─── SELECTION
Run the .NET for Spark sample applications

Once you build the samples, running them will be through spark-submit regardless of whether you are targeting .NET Framework or .NET Core. Make sure you have followed the prerequisites section and installed Apache Spark.

  1. Set the DOTNET_WORKER_DIR or PATH environment variable to include the path where the Microsoft.Spark.Worker binary has been generated (e.g., C:\github\dotnet\spark\artifacts\bin\Microsoft.Spark.Worker\Debug\net461 for .NET Framework, C:\github\dotnet-spark\artifacts\bin\Microsoft.Spark.Worker\Debug\netcoreapp2.1\win10-x64\publish for .NET Core):

    set DOTNET_WORKER_DIR=C:\github\dotnet-spark\artifacts\bin\Microsoft.Spark.Worker\Debug\netcoreapp2.1\win10-x64\publish
    
  2. Open Powershell and go to the directory where your app binary has been generated (e.g., C:\github\dotnet\spark\artifacts\bin\Microsoft.Spark.CSharp.Examples\Debug\net461 for .NET Framework, C:\github\dotnet-spark\artifacts\bin\Microsoft.Spark.CSharp.Examples\Debug\netcoreapp2.1\win10-x64\publish for .NET Core):

    cd C:\github\dotnet-spark\artifacts\bin\Microsoft.Spark.CSharp.Examples\Debug\netcoreapp2.1\win10-x64\publish
    
  3. Running your app follows the basic structure:

    spark-submit.cmd `
      [--jars <any-jars-your-app-is-dependent-on>] `
      --class org.apache.spark.deploy.dotnet.DotnetRunner `
      --master local `
      <path-to-microsoft-spark-jar> `
      <path-to-your-app-exe> <argument(s)-to-your-app>
    

    Here are some examples you can run:

    • Microsoft.Spark.Examples.Sql.Batch.Basic

      spark-submit.cmd `
      --class org.apache.spark.deploy.dotnet.DotnetRunner `
      --master local `
      C:\github\dotnet-spark\src\scala\microsoft-spark-<version>\target\microsoft-spark-<version>.jar `
      Microsoft.Spark.CSharp.Examples.exe Sql.Batch.Basic %SPARK_HOME%\examples\src\main\resources\people.json
      
    • Microsoft.Spark.Examples.Sql.Streaming.StructuredNetworkWordCount

      spark-submit.cmd `
      --class org.apache.spark.deploy.dotnet.DotnetRunner `
      --master local `
      C:\github\dotnet-spark\src\scala\microsoft-spark-<version>\target\microsoft-spark-<version>.jar `
      Microsoft.Spark.CSharp.Examples.exe Sql.Streaming.StructuredNetworkWordCount localhost 9999
      
    • Microsoft.Spark.Examples.Sql.Streaming.StructuredKafkaWordCount (maven accessible)
──────
_DIRECTIONS_
A: In the instructions for running the .NET for Spark samples, which class is passed to spark-submit with the --class option?
B: Pick up the instructions for running the .NET for Spark samples after their last line and write what comes next.
─── RECORDS PROVIDED
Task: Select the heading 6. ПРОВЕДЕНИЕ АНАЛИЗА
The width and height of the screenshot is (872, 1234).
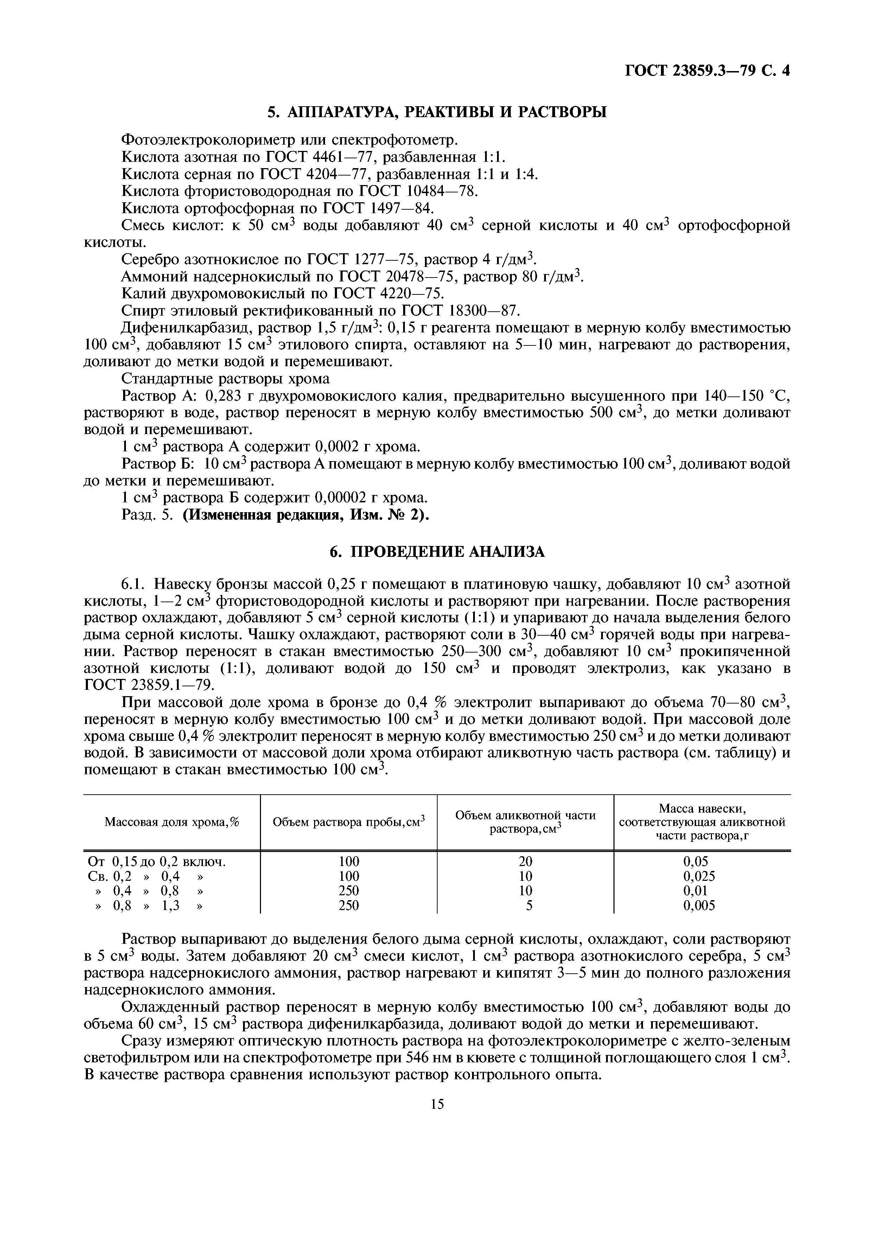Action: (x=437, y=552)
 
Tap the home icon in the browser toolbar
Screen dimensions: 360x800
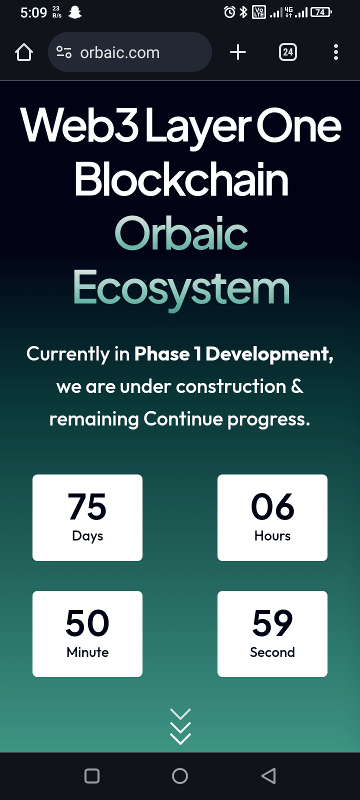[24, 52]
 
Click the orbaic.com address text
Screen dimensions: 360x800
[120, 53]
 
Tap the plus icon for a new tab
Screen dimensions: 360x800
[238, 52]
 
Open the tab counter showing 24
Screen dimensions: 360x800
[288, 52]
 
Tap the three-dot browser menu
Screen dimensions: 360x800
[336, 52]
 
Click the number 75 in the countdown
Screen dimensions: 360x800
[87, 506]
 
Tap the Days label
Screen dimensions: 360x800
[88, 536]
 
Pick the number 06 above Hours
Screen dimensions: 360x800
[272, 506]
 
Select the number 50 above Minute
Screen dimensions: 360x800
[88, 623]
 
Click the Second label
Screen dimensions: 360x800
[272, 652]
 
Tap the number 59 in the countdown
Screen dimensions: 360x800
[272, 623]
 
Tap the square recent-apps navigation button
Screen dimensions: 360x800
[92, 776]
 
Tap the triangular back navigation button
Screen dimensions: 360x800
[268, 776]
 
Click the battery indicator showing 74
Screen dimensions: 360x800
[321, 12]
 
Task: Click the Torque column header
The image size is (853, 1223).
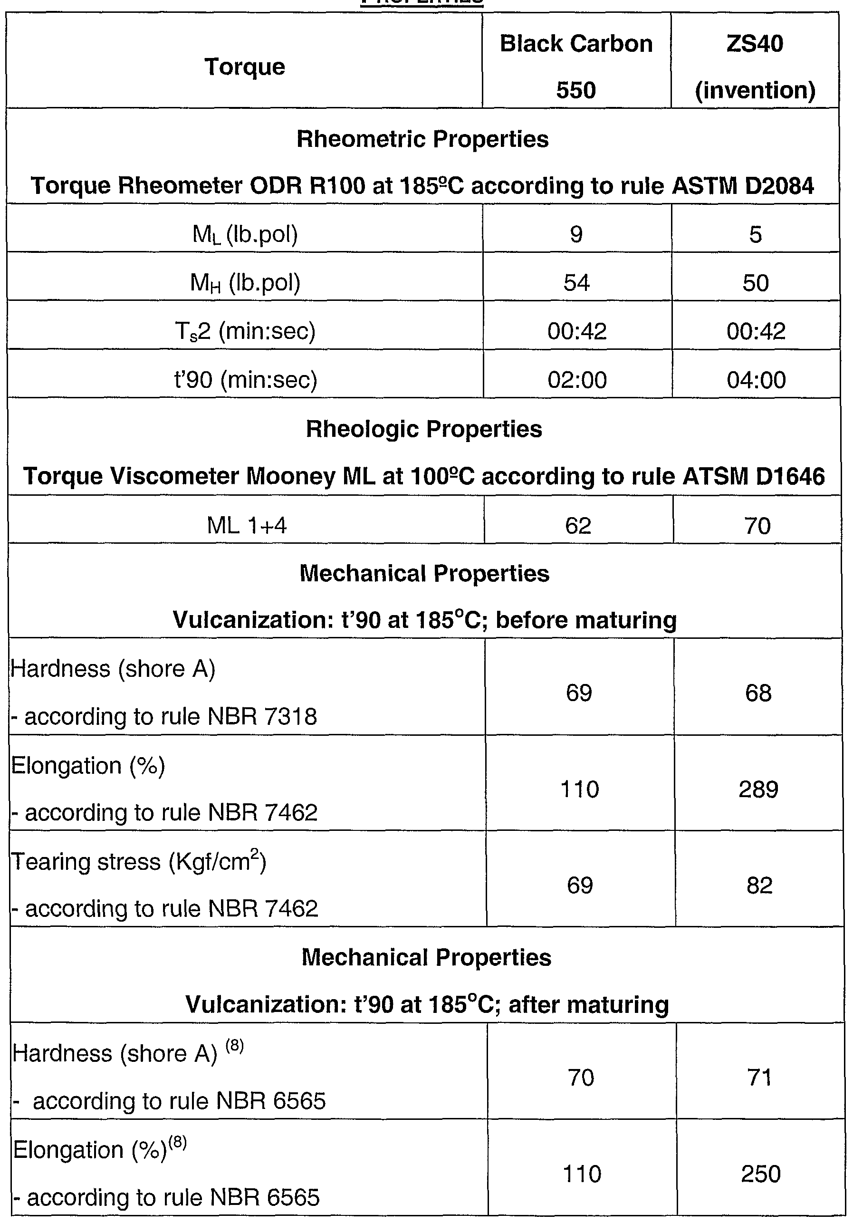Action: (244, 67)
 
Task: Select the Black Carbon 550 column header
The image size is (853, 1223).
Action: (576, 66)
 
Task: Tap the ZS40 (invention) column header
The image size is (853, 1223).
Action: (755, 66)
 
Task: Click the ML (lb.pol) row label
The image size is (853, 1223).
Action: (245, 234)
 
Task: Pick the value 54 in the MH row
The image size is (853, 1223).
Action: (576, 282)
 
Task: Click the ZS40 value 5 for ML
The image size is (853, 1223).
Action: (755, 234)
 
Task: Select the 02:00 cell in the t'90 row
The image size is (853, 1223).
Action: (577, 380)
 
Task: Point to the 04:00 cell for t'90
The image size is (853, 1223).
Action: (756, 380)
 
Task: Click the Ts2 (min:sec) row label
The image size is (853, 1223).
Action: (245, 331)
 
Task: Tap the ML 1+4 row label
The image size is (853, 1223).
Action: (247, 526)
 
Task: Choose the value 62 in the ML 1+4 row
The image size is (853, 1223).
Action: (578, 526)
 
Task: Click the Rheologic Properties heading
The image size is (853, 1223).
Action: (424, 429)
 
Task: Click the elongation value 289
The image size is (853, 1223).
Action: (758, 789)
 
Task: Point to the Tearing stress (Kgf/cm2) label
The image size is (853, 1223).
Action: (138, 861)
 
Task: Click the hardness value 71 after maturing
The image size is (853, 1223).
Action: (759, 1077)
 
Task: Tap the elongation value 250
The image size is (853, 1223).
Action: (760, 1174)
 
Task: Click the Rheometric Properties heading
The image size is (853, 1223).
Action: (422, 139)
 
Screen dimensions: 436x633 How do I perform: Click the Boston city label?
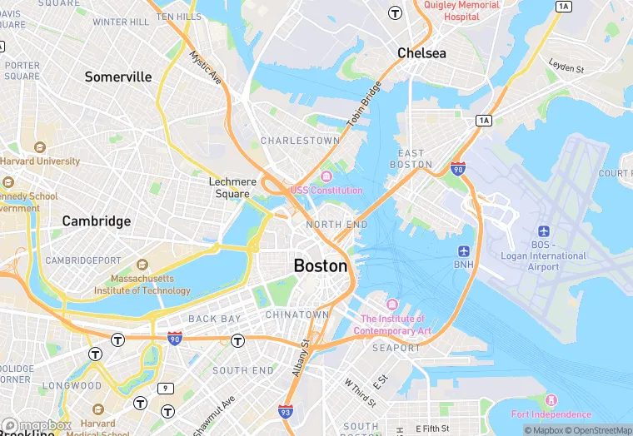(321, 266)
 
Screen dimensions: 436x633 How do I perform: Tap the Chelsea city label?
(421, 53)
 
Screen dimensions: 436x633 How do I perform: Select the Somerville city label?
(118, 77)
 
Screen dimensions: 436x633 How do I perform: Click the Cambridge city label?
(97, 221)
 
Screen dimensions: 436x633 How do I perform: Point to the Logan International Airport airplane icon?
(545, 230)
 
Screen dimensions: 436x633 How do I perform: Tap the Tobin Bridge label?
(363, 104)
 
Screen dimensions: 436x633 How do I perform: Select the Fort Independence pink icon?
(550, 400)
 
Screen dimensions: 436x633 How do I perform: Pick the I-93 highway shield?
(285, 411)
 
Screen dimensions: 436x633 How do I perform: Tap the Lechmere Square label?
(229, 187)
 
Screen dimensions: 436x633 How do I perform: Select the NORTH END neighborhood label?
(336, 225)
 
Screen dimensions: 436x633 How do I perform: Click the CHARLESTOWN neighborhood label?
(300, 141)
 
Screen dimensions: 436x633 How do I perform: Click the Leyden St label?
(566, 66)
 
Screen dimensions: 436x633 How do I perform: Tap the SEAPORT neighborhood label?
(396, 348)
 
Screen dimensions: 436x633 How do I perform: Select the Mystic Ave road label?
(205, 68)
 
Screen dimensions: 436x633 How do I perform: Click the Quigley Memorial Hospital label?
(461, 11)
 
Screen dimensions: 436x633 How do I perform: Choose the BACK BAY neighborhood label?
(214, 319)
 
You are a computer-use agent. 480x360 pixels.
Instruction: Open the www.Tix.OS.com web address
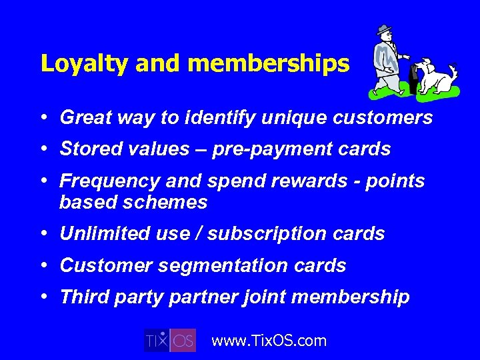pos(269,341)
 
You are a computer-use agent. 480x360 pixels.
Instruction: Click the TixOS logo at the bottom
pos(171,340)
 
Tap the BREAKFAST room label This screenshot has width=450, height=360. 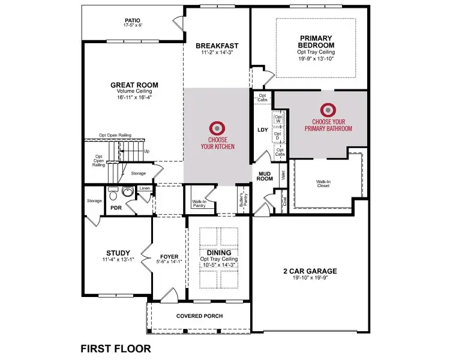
──────
_TASK ANSWERS_
A: org.apache.spark.deploy.dotnet.DotnetRunner

B:
      spark-submit.cmd `
      --packages org.apache.spark:spark-sql-kafka-0-10_2.11:2.3.2 `
      --class org.apache.spark.deploy.dotnet.DotnetRunner `
      --master local `
      C:\github\dotnet-spark\src\scala\microsoft-spark-<version>\target\microsoft-spark-<version>.jar `
      Microsoft.Spark.CSharp.Examples.exe Sql.Streaming.StructuredKafkaWordCount localhost:9092 subscribe test
      
    • Microsoft.Spark.Examples.Sql.Streaming.StructuredKafkaWordCount (jars provided)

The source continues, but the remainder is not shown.